E’ degna di nota, nella teoria di Von Neumann, l’intenzionalità con cui l’osservatore si accinge a compiere l’atto della misurazione. Ogni osservazione implica la necessità di scegliere cosa osservare. In questa teoria della logica quantistica, non esiste alcuna distinzione tra quanto è incluso nel sistema fisico implicato nel secondo processo. Questo vuol dire che il cervello dell’osservatore potrebbe essere considerato parte inerente della funzione d’onda in evoluzione, e non sarebbero soltanto gli elettroni a essere osservati. Ciò sta a indicare un aspetto cardinale del problema della misurazione: essa è prodotta dalla decisione di chi osserva, la quale limita il grado di libertà a cui il sistema fisico può rispondere, influenzando quindi il risultato, cioè la realtà.

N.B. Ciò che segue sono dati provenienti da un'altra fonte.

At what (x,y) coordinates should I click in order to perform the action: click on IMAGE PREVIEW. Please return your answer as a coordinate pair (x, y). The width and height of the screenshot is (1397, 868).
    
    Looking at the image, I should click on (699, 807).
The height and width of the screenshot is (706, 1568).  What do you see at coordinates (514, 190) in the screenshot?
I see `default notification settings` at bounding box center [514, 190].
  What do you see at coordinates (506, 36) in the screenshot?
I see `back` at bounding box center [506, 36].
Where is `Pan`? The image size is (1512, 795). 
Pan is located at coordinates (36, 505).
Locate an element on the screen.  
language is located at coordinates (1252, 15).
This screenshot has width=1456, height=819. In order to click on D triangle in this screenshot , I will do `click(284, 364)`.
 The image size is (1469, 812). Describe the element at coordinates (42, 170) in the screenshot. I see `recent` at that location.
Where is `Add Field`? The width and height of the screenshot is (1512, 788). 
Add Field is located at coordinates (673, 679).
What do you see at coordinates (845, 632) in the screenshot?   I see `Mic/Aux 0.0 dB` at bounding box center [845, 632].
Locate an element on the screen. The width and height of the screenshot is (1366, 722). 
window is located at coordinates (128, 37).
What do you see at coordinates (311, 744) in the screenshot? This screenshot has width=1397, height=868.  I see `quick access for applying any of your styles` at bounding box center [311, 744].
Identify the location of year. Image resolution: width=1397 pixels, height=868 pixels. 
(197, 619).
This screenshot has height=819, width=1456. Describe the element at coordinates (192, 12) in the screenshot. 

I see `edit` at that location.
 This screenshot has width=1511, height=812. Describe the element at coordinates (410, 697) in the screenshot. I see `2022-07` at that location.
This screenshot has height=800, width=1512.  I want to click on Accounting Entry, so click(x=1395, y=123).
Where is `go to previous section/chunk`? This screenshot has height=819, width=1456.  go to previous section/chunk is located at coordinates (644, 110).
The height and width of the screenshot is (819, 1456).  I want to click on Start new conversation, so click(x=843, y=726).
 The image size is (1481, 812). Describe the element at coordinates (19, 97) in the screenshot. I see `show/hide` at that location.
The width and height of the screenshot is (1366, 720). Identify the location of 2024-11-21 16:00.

A questo punto, c’è da chiedersi qual è il ruolo della coscienza, atto dell’osservazione consapevole, nella creazione della realtà. Molte tradizioni spirituali e metafisiche antiche ritenevano che la coscienza fosse a fondamento dell’intero essere. Esse parlavano dell’esistenza di un partecipante, nel senso più intimo, che ciascuno di noi ha in sé stesso, quell’ineffabile Sé che è necessario analizzare per comprendere la natura interiore e, attraverso la coscienza, cambiare il sé esteriore o ego.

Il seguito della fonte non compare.